__What you will do__
The answer must consist solely of the lines from the one containing "Nous contacter (297, 2468)" through the last line of the records, set down exactly and without any pictures.

__Provided material__
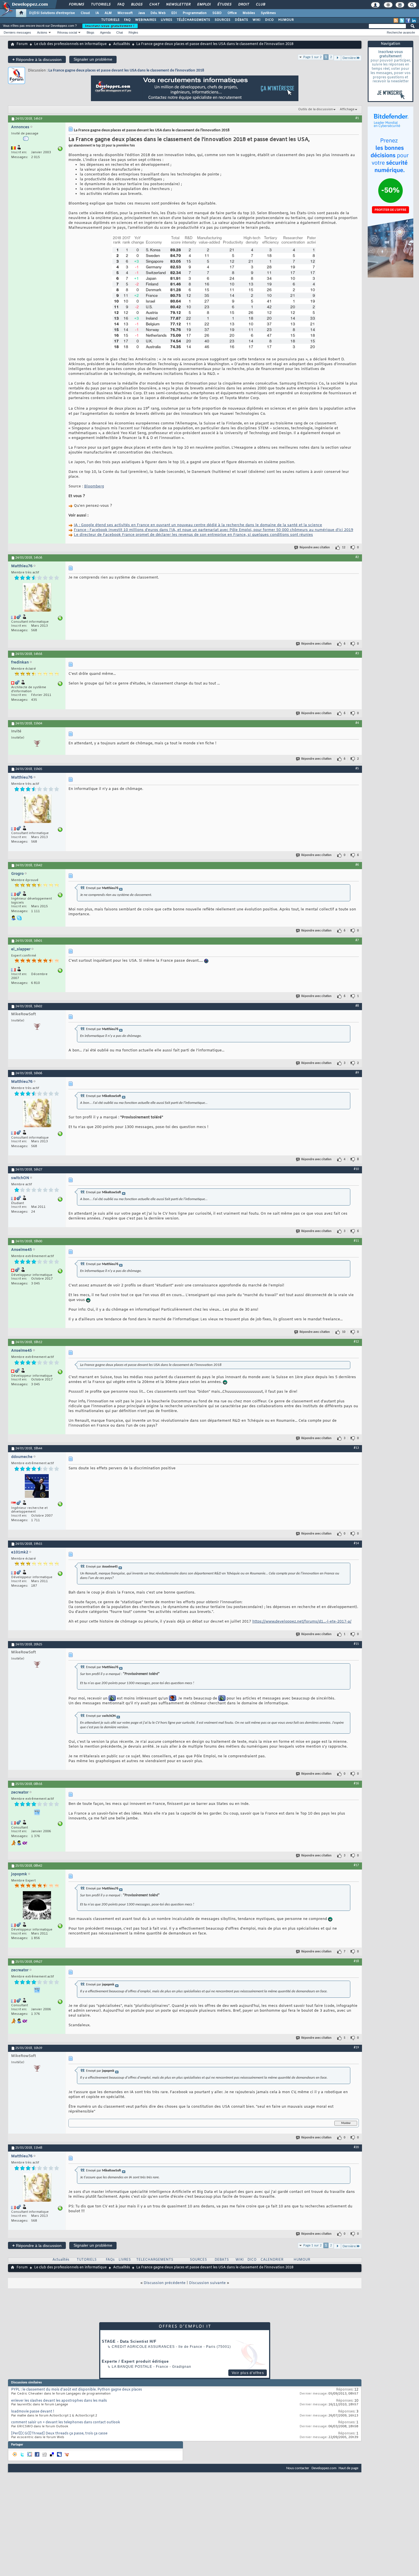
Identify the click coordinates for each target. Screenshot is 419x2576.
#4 (357, 723)
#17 (356, 1865)
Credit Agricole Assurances (143, 2347)
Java (141, 13)
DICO (269, 20)
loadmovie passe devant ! (32, 2411)
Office (232, 13)
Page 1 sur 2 (312, 57)
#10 (356, 1169)
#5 (357, 768)
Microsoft (125, 13)
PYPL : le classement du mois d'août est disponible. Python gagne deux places (76, 2389)
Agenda (105, 32)
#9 (357, 1072)
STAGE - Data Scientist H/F (129, 2341)
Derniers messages (17, 32)
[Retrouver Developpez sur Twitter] (402, 20)
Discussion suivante (207, 2283)
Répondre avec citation (315, 547)
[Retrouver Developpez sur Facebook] (408, 20)
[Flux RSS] (396, 20)
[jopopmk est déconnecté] (36, 1906)
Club (260, 4)
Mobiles (249, 13)
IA (97, 13)
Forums (76, 4)
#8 (357, 1006)
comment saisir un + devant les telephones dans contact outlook (65, 2422)
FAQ (121, 4)
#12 (356, 1341)
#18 (356, 1961)
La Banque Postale (132, 2367)
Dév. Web (158, 13)
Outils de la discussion (315, 109)
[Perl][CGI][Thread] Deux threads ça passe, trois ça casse (59, 2433)
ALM (108, 13)
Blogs (136, 4)
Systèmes (268, 13)
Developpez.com (324, 2468)
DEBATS (222, 2260)
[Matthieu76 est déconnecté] (36, 598)
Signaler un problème (93, 59)
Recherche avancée (401, 32)
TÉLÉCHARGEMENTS (193, 20)
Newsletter (178, 4)
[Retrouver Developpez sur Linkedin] (414, 20)
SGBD (217, 13)
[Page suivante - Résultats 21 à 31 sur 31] (337, 58)
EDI (174, 13)
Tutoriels (100, 4)
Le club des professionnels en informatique (70, 44)
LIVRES (166, 20)
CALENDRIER (272, 2260)
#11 (356, 1241)
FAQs (110, 2260)
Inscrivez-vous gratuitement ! (110, 26)
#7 (357, 940)
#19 (356, 2047)
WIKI (257, 20)
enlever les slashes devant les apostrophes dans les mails (59, 2401)
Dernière (349, 58)
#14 (356, 1543)
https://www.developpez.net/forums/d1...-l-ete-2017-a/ (301, 1621)
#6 (357, 865)
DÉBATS (241, 20)
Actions (42, 32)
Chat (154, 4)
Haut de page (348, 2468)
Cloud (85, 13)
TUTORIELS (110, 20)
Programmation (195, 13)
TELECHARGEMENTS (154, 2260)
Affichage (347, 109)
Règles (133, 32)
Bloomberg (94, 486)
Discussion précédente (165, 2283)
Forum (22, 44)
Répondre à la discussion (37, 59)
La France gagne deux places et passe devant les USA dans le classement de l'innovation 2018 (126, 70)
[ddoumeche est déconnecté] (36, 1486)
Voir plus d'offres (248, 2373)
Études (224, 4)
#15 (356, 1644)
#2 (357, 557)
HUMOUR (286, 20)
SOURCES (222, 20)
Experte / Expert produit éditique (135, 2361)
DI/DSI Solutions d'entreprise (52, 13)
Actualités (121, 44)
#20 (356, 2147)
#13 (356, 1448)
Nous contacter (297, 2468)
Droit (243, 4)
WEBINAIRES (145, 20)
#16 (356, 1783)
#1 (357, 118)
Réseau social (67, 32)
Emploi (203, 4)
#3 (357, 653)
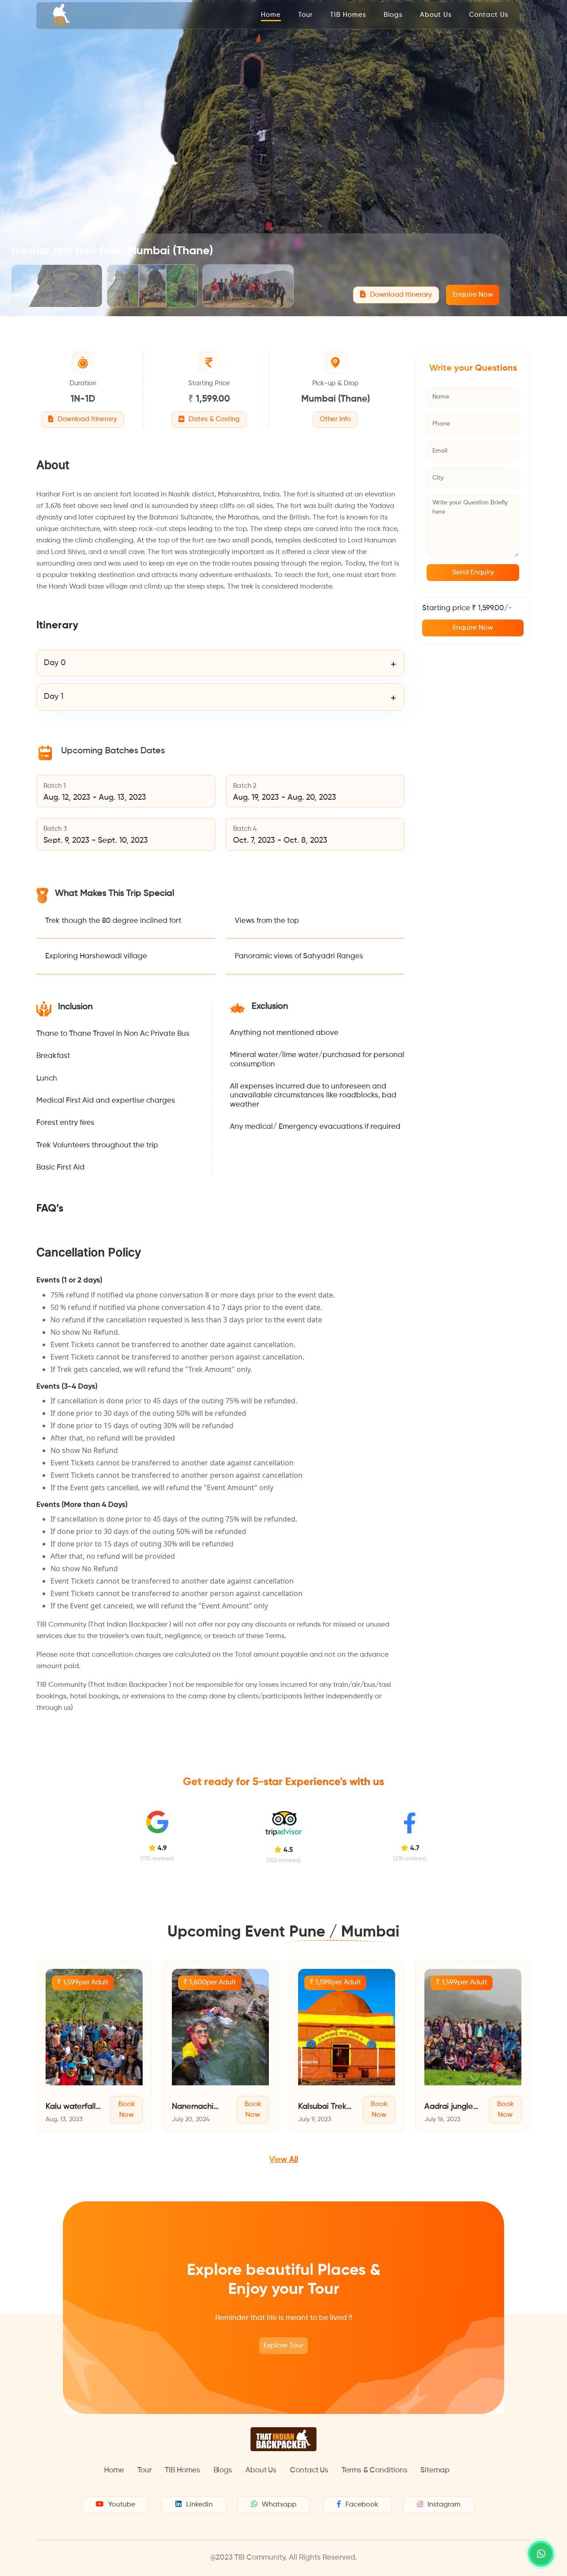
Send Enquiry (473, 572)
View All (283, 2160)
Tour (305, 15)
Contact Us (489, 15)
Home (271, 15)
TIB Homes (348, 15)
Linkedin (199, 2504)
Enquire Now (473, 294)
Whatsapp (279, 2504)
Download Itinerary (400, 294)
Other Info (335, 419)
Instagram (444, 2504)
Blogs (393, 15)
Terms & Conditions (374, 2470)
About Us (436, 15)
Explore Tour (283, 2345)
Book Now (126, 2110)
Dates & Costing (213, 419)
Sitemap (434, 2470)
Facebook (362, 2504)
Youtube (121, 2504)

__Written answer__
Nous contacter (297, 2468)
Droit (243, 4)
WEBINAIRES (145, 20)
#16 (356, 1783)
#1 (357, 118)
Réseau social (67, 32)
Emploi (203, 4)
#3 (357, 653)
Send Enquiry (473, 572)
View All (283, 2160)
Tour (305, 15)
Contact Us (489, 15)
Home (271, 15)
TIB Homes (348, 15)
Linkedin (199, 2504)
Enquire Now (473, 294)
Whatsapp (279, 2504)
Download Itinerary (400, 294)
Other Info (335, 419)
Instagram (444, 2504)
Blogs (393, 15)
Terms & Conditions (374, 2470)
About Us (436, 15)
Explore Tour (283, 2345)
Book Now (126, 2110)
Dates & Costing (213, 419)
Sitemap (434, 2470)
Facebook (362, 2504)
Youtube (121, 2504)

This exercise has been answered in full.